Correlation Between AGFiQ Market and Invesco Investment
Can any of the company-specific risk be diversified away by investing in both AGFiQ Market and Invesco Investment at the same time? Although using a correlation coefficient on its own may not help to predict future stock returns, this module helps to understand the diversifiable risk of combining AGFiQ Market and Invesco Investment into the same portfolio, which is an essential part of the fundamental portfolio management process.
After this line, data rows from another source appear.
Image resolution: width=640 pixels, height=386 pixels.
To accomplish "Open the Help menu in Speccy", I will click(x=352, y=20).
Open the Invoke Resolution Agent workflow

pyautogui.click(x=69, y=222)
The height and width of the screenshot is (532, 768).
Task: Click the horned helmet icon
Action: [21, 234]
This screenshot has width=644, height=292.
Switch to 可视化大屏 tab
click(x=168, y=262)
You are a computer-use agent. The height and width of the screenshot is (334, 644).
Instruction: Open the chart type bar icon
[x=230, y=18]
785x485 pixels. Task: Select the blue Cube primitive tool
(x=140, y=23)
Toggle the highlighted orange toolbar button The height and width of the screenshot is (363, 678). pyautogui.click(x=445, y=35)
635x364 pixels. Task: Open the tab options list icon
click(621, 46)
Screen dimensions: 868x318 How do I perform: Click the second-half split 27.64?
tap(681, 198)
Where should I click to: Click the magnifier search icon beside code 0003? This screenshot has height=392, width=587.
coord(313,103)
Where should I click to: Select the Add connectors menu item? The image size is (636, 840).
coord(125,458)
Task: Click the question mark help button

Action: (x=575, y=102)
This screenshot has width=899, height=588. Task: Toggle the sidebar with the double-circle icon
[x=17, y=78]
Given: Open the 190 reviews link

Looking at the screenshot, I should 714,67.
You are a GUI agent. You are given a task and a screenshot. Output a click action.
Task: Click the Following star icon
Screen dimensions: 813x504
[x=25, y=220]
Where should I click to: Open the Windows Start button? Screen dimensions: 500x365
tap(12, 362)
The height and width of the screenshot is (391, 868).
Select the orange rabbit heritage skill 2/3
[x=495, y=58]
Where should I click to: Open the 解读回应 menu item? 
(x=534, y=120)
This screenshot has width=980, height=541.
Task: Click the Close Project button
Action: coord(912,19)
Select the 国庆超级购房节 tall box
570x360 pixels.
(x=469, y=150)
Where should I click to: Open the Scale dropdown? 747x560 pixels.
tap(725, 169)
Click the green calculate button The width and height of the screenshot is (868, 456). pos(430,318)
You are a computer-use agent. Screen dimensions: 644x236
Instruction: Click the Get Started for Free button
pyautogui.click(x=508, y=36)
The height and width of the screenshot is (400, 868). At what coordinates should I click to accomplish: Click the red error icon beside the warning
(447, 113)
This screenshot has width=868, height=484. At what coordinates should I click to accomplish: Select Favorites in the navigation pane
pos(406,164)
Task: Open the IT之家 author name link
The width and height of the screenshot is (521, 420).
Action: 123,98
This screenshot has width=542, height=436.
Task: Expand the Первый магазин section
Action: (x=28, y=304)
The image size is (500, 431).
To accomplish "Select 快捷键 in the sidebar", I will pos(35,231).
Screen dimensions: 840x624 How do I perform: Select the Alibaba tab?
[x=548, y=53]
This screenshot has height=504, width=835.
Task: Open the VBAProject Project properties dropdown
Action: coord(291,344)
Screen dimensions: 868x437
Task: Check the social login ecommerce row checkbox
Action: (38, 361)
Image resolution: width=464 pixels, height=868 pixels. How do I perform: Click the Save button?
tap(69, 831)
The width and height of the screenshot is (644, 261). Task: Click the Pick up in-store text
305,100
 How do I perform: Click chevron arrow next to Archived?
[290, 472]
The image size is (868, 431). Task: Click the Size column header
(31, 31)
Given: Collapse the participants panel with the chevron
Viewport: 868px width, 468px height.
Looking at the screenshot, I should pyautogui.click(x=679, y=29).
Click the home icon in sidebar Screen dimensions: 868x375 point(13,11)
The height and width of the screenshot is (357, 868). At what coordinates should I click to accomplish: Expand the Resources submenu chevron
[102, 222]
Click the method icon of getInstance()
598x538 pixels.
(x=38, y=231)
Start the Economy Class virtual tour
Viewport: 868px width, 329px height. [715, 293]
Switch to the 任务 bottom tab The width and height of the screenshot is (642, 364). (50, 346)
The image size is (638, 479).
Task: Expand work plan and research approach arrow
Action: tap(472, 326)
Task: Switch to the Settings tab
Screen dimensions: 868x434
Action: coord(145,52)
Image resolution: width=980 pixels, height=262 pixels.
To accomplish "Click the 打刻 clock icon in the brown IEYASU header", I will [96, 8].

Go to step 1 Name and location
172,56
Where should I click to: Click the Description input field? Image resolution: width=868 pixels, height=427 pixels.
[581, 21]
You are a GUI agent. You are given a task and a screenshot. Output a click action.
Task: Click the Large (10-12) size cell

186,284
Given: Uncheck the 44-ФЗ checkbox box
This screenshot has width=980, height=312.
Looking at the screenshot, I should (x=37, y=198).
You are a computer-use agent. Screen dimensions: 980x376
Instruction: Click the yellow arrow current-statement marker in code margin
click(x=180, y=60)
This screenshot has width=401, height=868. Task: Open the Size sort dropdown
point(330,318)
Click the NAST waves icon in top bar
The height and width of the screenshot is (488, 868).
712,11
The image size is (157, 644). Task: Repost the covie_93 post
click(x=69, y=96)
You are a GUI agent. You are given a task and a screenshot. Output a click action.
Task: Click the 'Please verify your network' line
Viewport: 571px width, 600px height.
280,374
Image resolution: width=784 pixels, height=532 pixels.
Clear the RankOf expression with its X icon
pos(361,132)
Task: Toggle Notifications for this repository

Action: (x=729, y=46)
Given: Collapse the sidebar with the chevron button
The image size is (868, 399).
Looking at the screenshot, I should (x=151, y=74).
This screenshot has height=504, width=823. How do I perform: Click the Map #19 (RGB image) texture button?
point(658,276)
By analyzing existing cross correlation between AGFiQ Market Neutral and Invesco Investment Grade, you can compare the effects of market volatilities on AGFiQ Market and Invesco Investment and check how they will diversify away market risk if combined in the same portfolio for a given time horizon. You can also utilize pair trading strategies of matching a long position in AGFiQ Market with a short position of Invesco Investment. Check out your portfolio center. Please also check ongoing floating volatility patterns of AGFiQ Market and Invesco Investment.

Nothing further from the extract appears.